三藏 Sanzang: CJK Machine Translation
Sanzang is a compact and simple cross-platform machine translation system. This program is especially useful for translating from CJK languages (Chinese, Japanese, and Korean), and it is very suitable for working with ancient and otherwise difficult texts. Unlike most other machine translation systems, Sanzang is small and approachable. Any user can develop his or her own translation rules, and these rules are simply stored in a text file and applied at runtime.
Sanzang runs on Unix, Linux, BSD, Mac OS X, and Windows platforms. Ruby 1.9 or later is required. See the Sanzang Manual for details on installation and compatibility. Sanzang is free software and open source, and it is licensed under the GNU GPLv3.
This is a simplified and limited Web interface for Sanzang, that is useful for demo purposes, or for short snippets of text (up to around one or two fascicles). Using this, you can try out some basic Sanzang functionality without needing to download or install any software. For more advanced uses and greater flexibility, the Sanzang software below is more suitable.

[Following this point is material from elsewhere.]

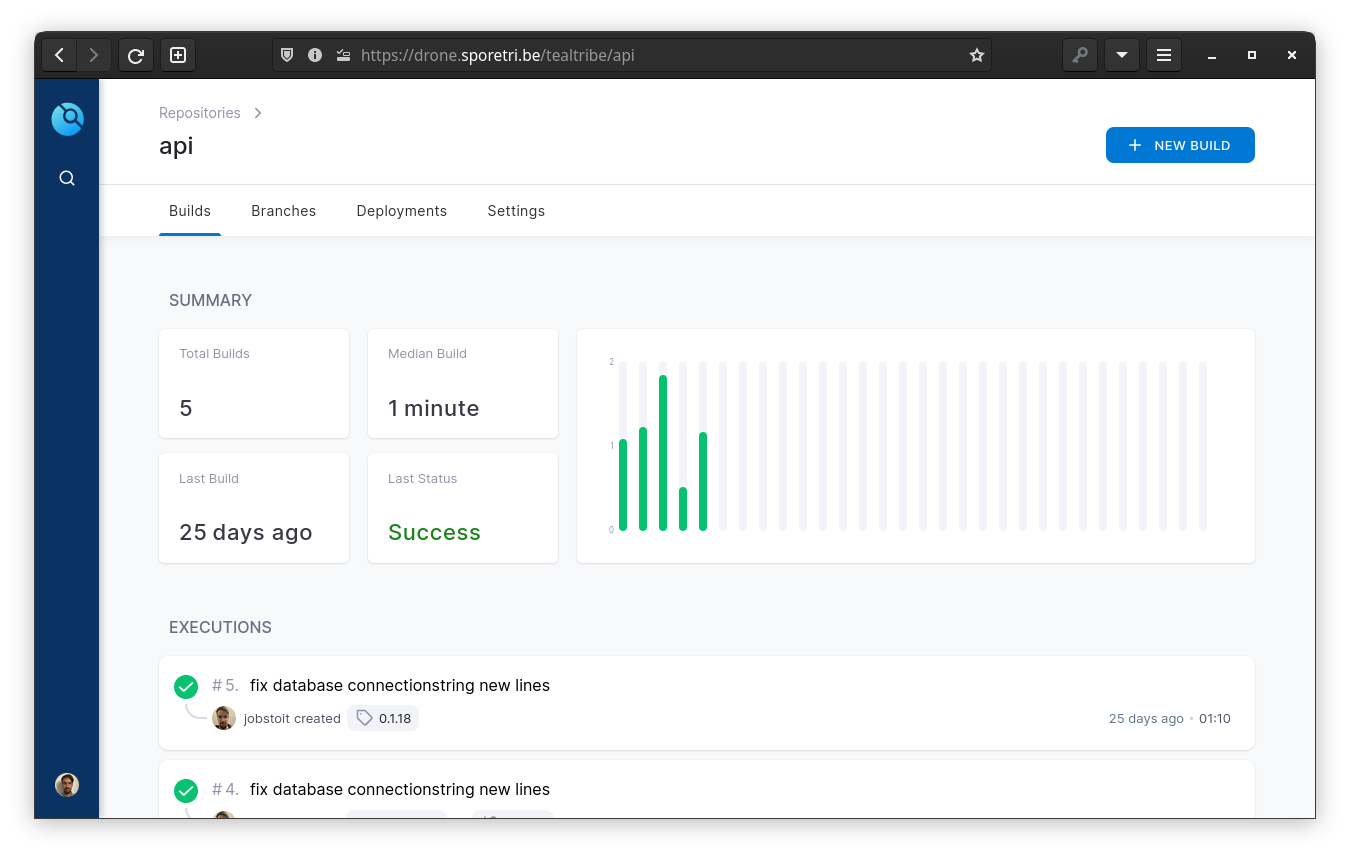Open build #5 execution entry

[x=400, y=685]
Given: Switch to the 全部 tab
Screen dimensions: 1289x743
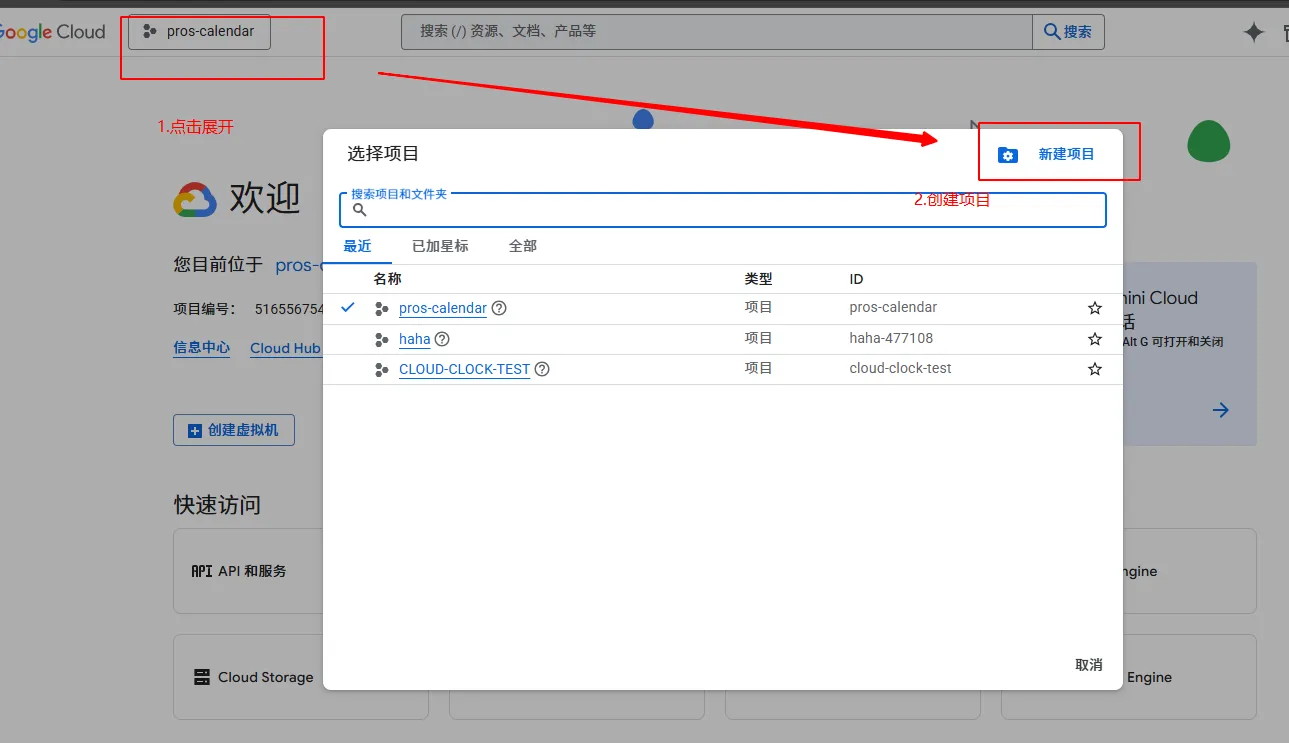Looking at the screenshot, I should pyautogui.click(x=522, y=246).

Full documentation is available here including a manual teaching about Sanzang concepts, how to install the program, translation rules, command line usage, advanced features, and more. API documentation is also available here if you want to use the Sanzang internals as a programming library.

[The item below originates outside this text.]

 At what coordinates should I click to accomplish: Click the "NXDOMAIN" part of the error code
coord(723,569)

The Sanzang translation engine is the main Sanzang program. To generate translation listings using Sanzang, you only need this program and a set of translation rules. The Sanzang program is distributed in RubyGem format, and it is hosted on RubyGems.org. You can also find an archive of current and older versions on this website. Finally, all Sanzang programming and development is hosted on GitHub.
The basic translation engine for Sanzang has been built, but our set of translation rules for the Taishō Tripiṭaka is still incomplete. This is a long-term project. Our aim is to have a fairly reliable translation table in the future, which will ease reading and translation of the Taishō Tripiṭaka. Currently our working set of translation rules is hosted on GitHub for development. The translation table is called zh-en_tripitaka.
2013-10-25: Sanzang on the Web now has rich formatting for all output, rather than a plain text listing. This makes the translation output much more readable.
2013-08-26: The beginnings of a translation table are now available on GitHub for development and tracking. The current set of translation rules is called zh-en_tripitaka. A simple Web interface for Sanzang is also now available called Sanzang on the Web.
2013-05-10: Sanzang 1.0 has been released, the first in the 1.x series. Users who have installed earlier versions of Sanzang are encouraged to uninstall these before installing new versions of Sanzang.
The Sanzang translation engine is ready for use. Running on a mid-range PC with a translation table of approximately 6000 rules, sanzang batch can generate translation listing files for the entire CBETA standard corpus (Taishō volumes 1-55, and 85) in less than 30 minutes. The next major phase is the development of a larger and more reliable translation table.